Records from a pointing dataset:
** START **

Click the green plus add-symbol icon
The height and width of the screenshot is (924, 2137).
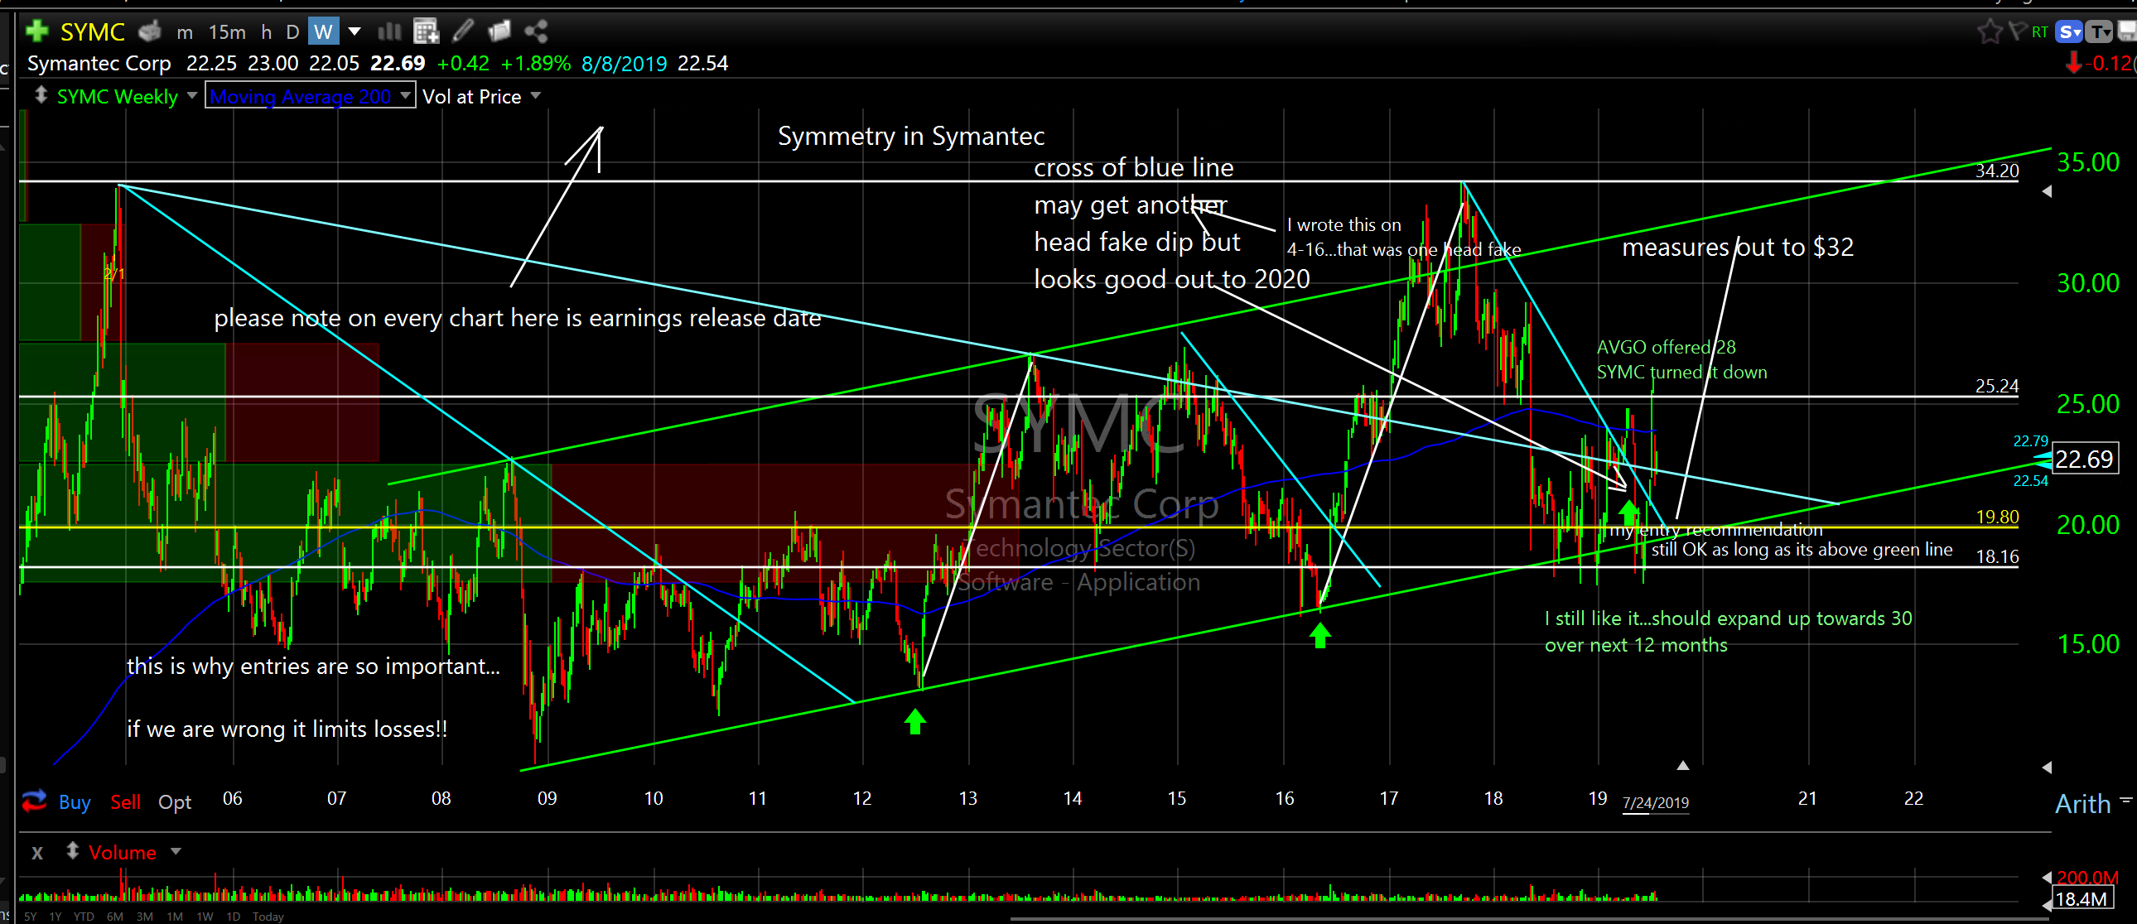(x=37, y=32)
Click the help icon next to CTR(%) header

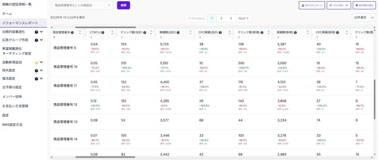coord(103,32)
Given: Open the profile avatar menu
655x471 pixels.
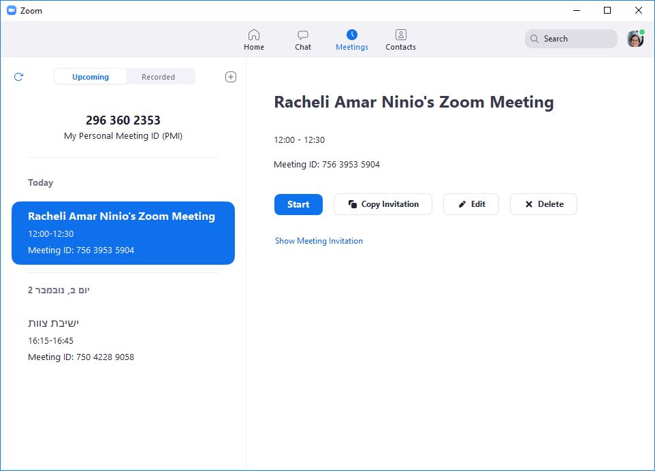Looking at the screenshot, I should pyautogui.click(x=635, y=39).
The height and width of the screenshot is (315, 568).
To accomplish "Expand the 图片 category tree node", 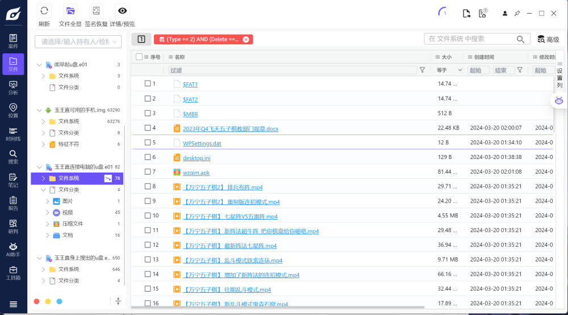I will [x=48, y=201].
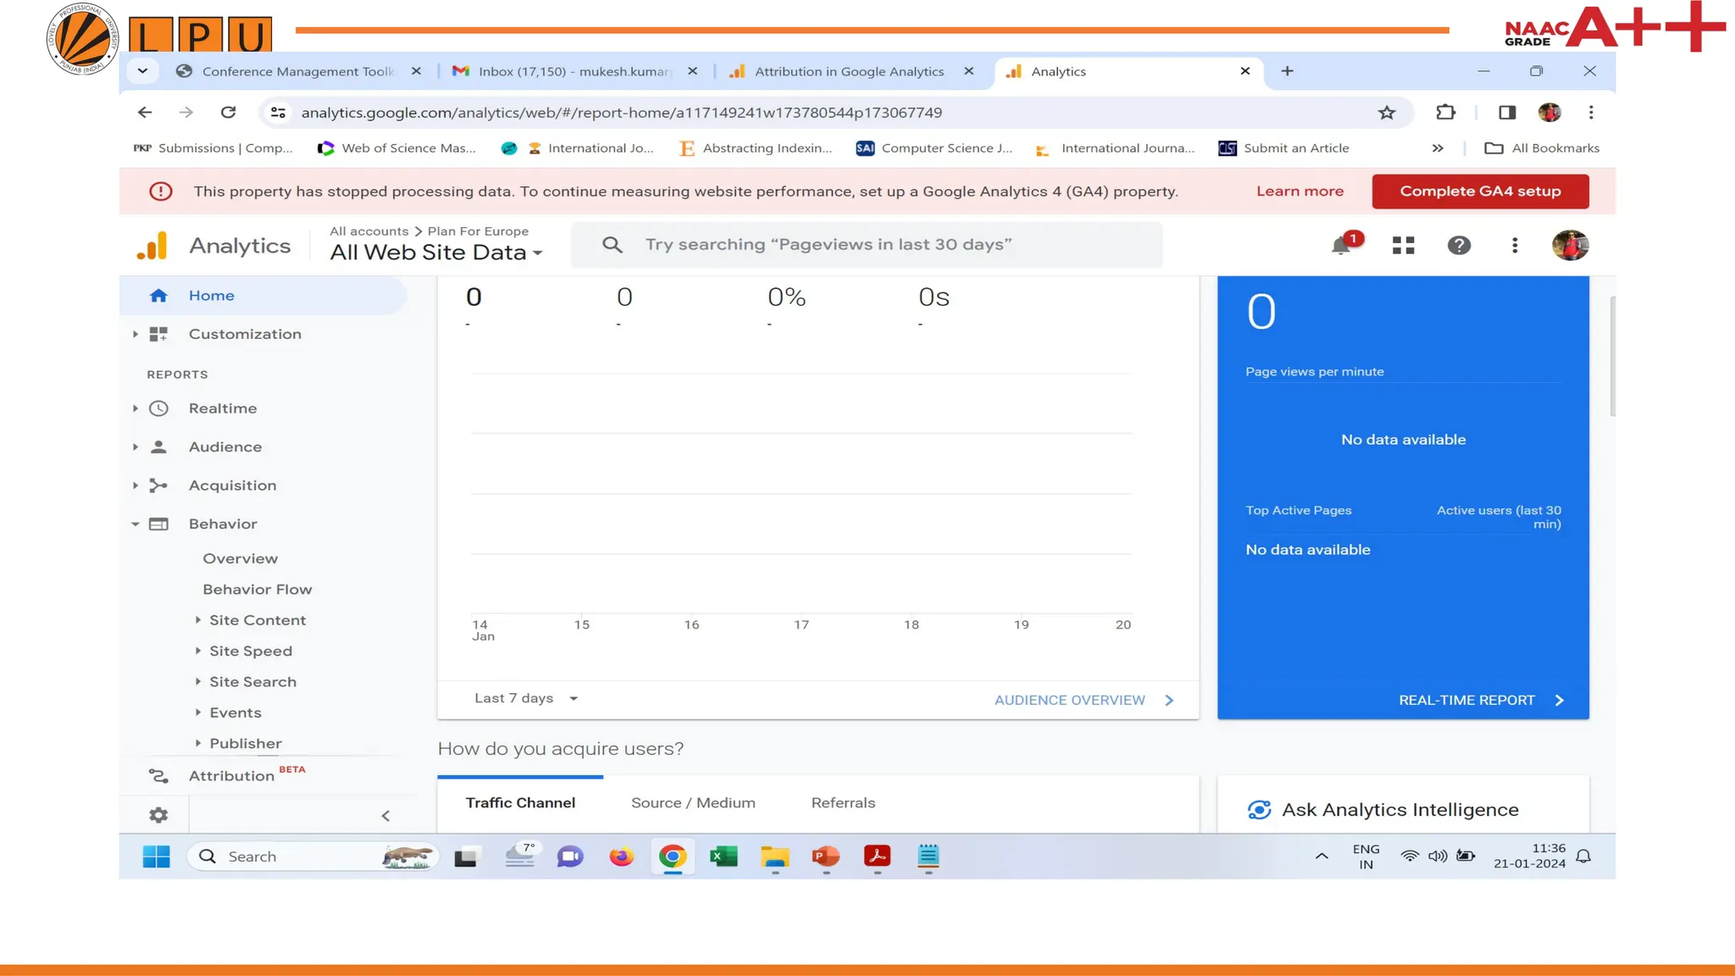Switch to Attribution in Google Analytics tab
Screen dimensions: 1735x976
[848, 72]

** END **

- Aim of the exercise
Pick out every line in the material above that contains the word "icon", and copy each of those lines in full.

- Answer to the task
Click the green plus add-symbol icon
Click the help icon next to CTR(%) header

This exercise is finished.